Appreciate any feedback you guys have!


----------



## g-man (Jun 15, 2017)

There are other options to just kill the poa annua without the use of glyphosate. Tenacity being one of them and I always misspell the other one (ethupha...)

I cant see how much you have. If it is too large, then you will have the problem of to do what will you do with the bare areas? Try to re-seed/grow fescue in the spring/summer?

I would leave it alone. The summer heat will kill it. Do prem in the spring and fall.


----------



## quattljl (Aug 8, 2018)

@g-man the label for Tenacity states it is only good for suppression of Poa Annua as a pre-emergent and no control as a post-emergent. Has your experience been different? If so, I need to go out and spray some weeds! I've got lots of poa coming up with this warm, wet fall/winter.


----------



## Chris LI (Oct 26, 2018)

Yes, it is Poa. Since you are located in NC, Tenacity may be an option with the mild temps predicted for the next week. I checked the forecast for Clayton on Accuweather and day time temps are predicted to be in the mid to high 60's, but the nights are a bit cool. If you can get your hands on some, it might be an option, just check the label first.

If Tenacity is not an option, I would pull as many as you can, starting with the isolated clumps, as you want to remove as much of the Poa, before it goes to seed.

The weed wick is a good second choice, starting now. Good luck!


----------



## FigNewton (Jul 3, 2018)

I had thought about using Tenacity (which I do have some), but as quattljl pointed out, I thought the label said it's only good for suppression and not for post-emergence.


----------



## FuzzeWuzze (Aug 25, 2017)

I sprayed tenacity heavy on area's that popped up in Sept/October. Its dying, the issue is now my back yard looks like garbage because there are giant area's of white grass that will probably be there until Spring. But i'm willing to deal with that issue, ill just throw down a bit of Bewitched in early Spring I have left over to help fill in those area's.

☆ ☆ ☆ ☆ ☆ ☆ ☆

**OBJECTIVES:**
(a) In the forum thread on controlling Poa annua, what does g-man say will kill the Poa annua if it is left alone?
(b) Carry on the forum thread on controlling Poa annua from the point where it stops.
The lines placed after the forum thread on controlling Poa annua come from an unrelated source.

**STORED RECORDS:**
☆ ☆ ☆ ☆ ☆ ☆ ☆

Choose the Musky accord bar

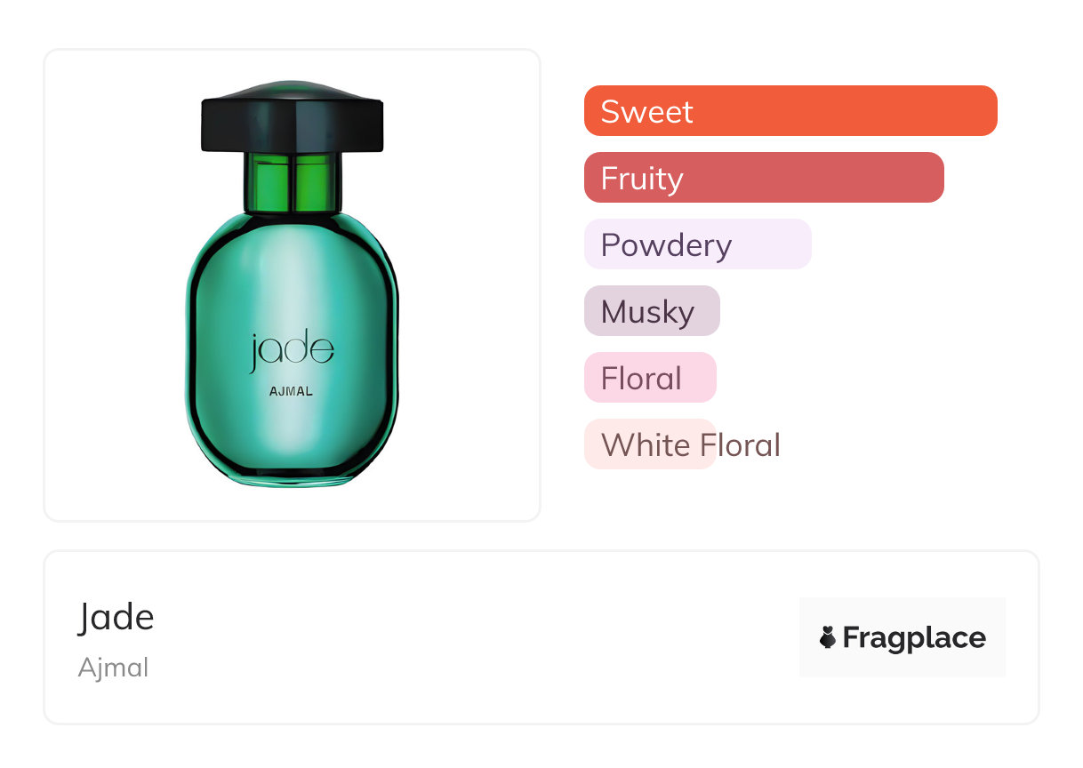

☆ ☆ ☆ ☆ ☆ ☆ ☆

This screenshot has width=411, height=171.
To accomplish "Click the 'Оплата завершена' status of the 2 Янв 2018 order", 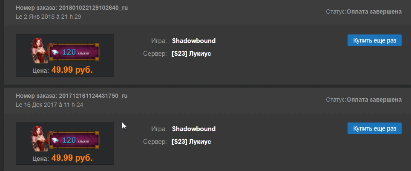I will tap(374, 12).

☆ ☆ ☆ ☆ ☆ ☆ ☆

**RESULTS FOR EACH TASK:**
(a) The summer heat.

(b)
The Tenacity seems to be working because the POA continues to grow in the colder weather, but my PRG/KBG does not really grow much so its going to take a while (spring) for those white tips to go away. The POA is dying though i can see dirt peeking through many area's i sprayed that im expecting to be a blank area of dirt by spring as the poa dies and rots away.

One thing i will note, until you have this under control be careful aerating/dethatching/etc between contaminated area's and ones that arent.

I had 1 small patch of Poa pop up in my new renovation, and conveniently its right where i would have first entered that area with the aerator after doing my back yard that has poa problems. I assume one of the plugs from the back yard made it into that area and contaminated it, at least thats my best theory.


----------



## FigNewton (Jul 3, 2018)

I'm thinking it either came in on the aerator I rented, or it was spread from the few places I had seen last fall.

I guess Tenacity is worth a try if you guys are having post-emergent luck with it


----------



## g-man (Jun 15, 2017)

Tenacity works on poa a. You have to wait until it is growing (spring). Hit it with 2oz rate weekly. The key is to be consistent, don't let it recover.

There are other products but more expensive.


----------



## quattljl (Aug 8, 2018)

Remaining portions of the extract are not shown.